* Aim of the task *
In the records below, find each line with "icon" and copy it.

[Stored items]
┌────────

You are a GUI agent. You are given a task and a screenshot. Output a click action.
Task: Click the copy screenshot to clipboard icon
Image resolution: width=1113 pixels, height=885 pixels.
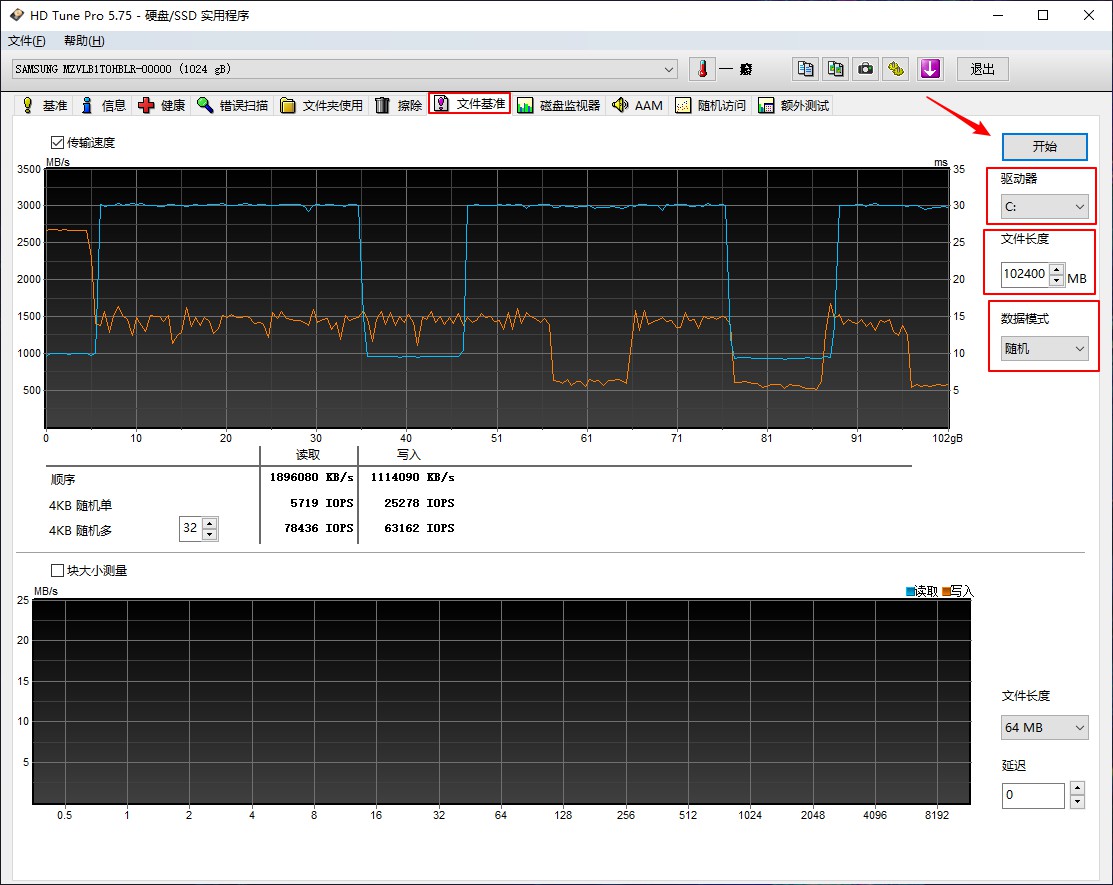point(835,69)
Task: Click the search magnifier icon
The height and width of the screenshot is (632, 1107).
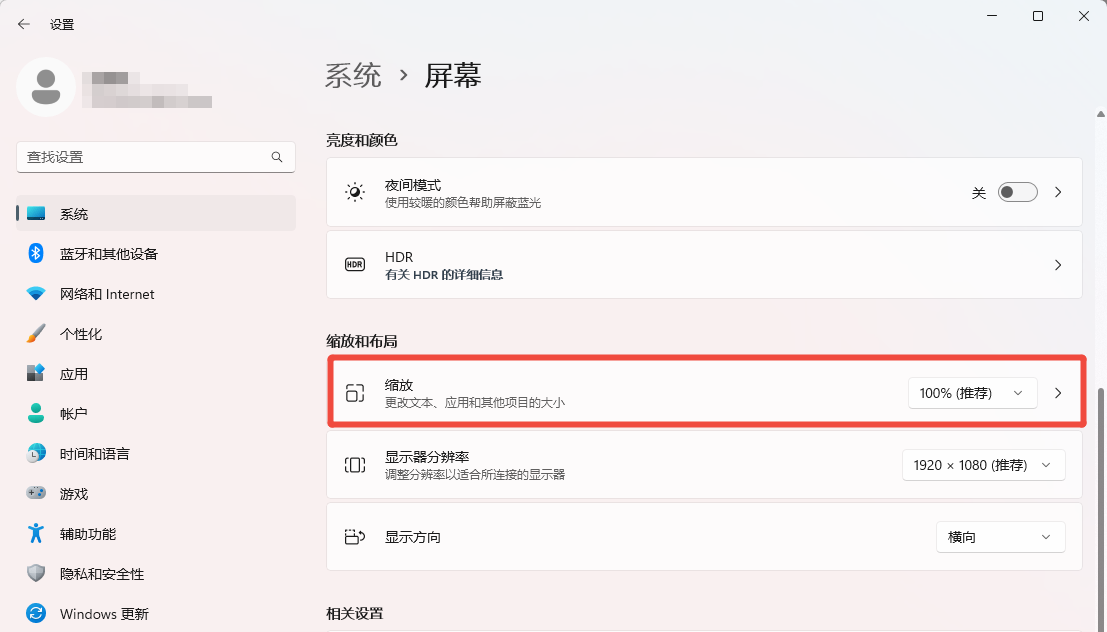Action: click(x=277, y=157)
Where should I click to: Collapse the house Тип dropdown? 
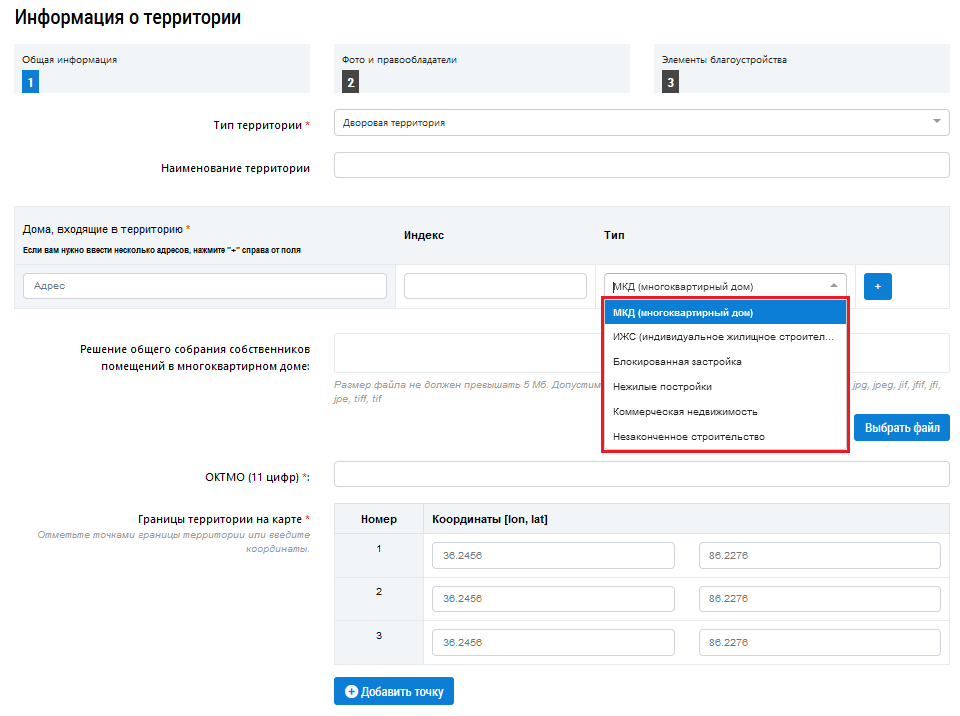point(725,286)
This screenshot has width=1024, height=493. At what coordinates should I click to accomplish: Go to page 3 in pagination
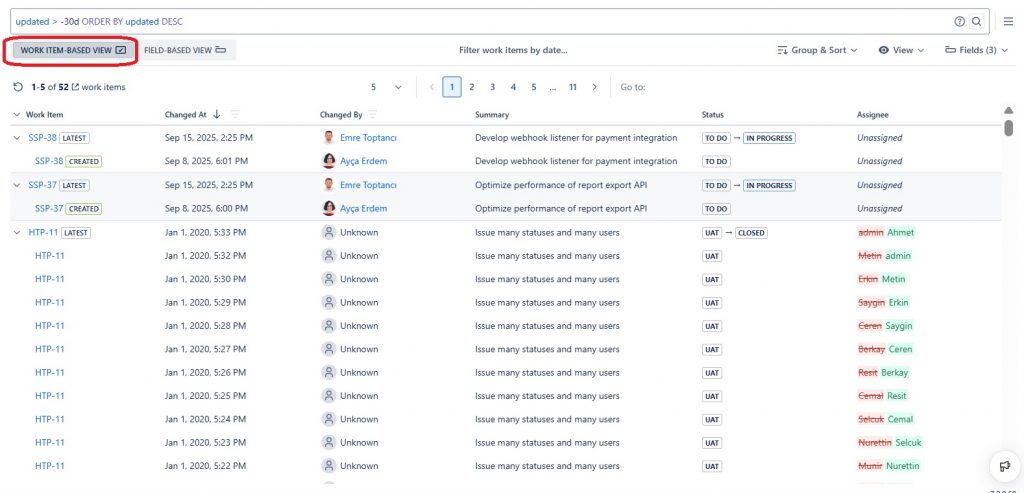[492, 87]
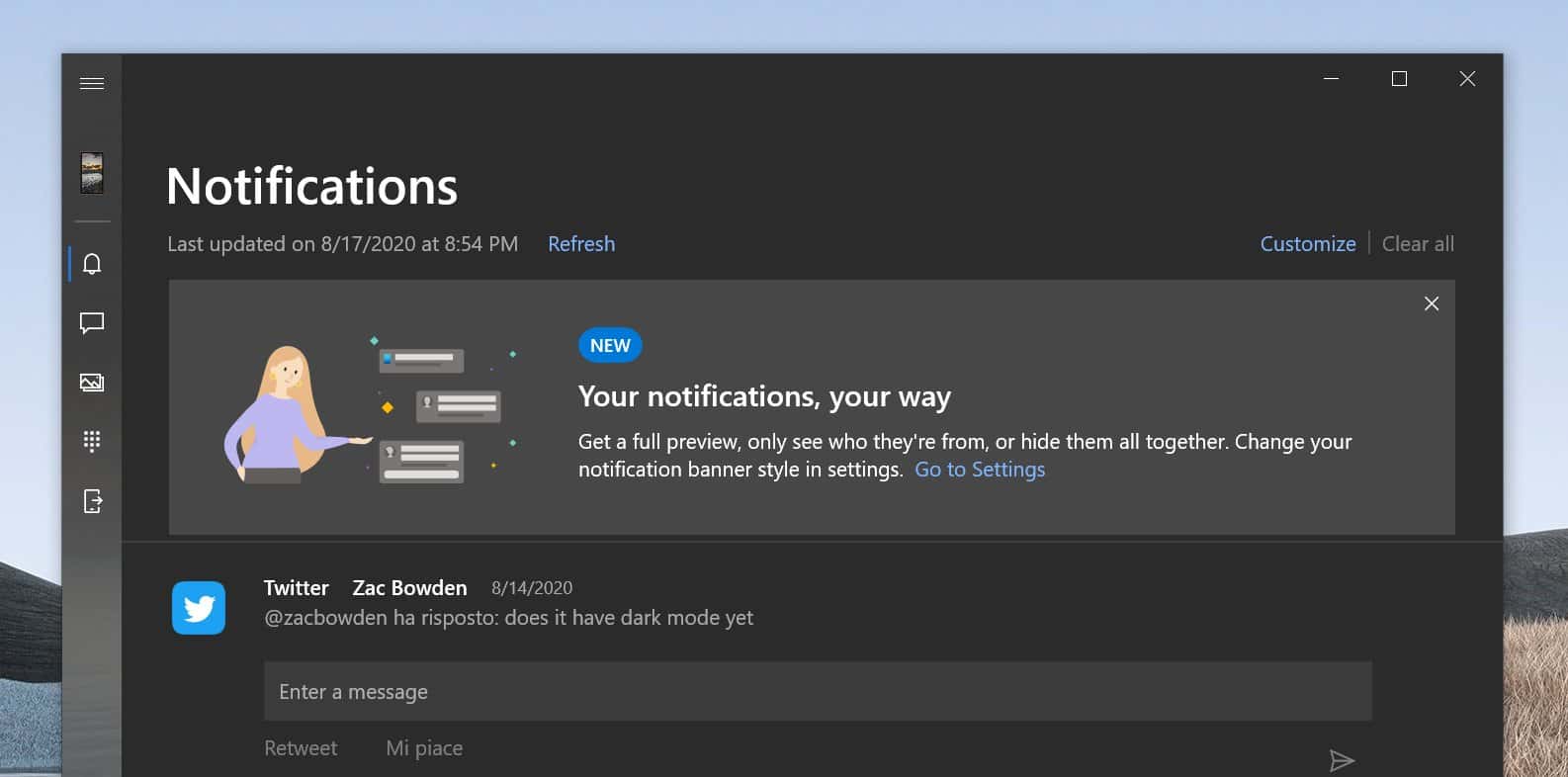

└────────

* Your solution *
Task: Click the copy screenshot to clipboard icon
Task: Click the search magnifier icon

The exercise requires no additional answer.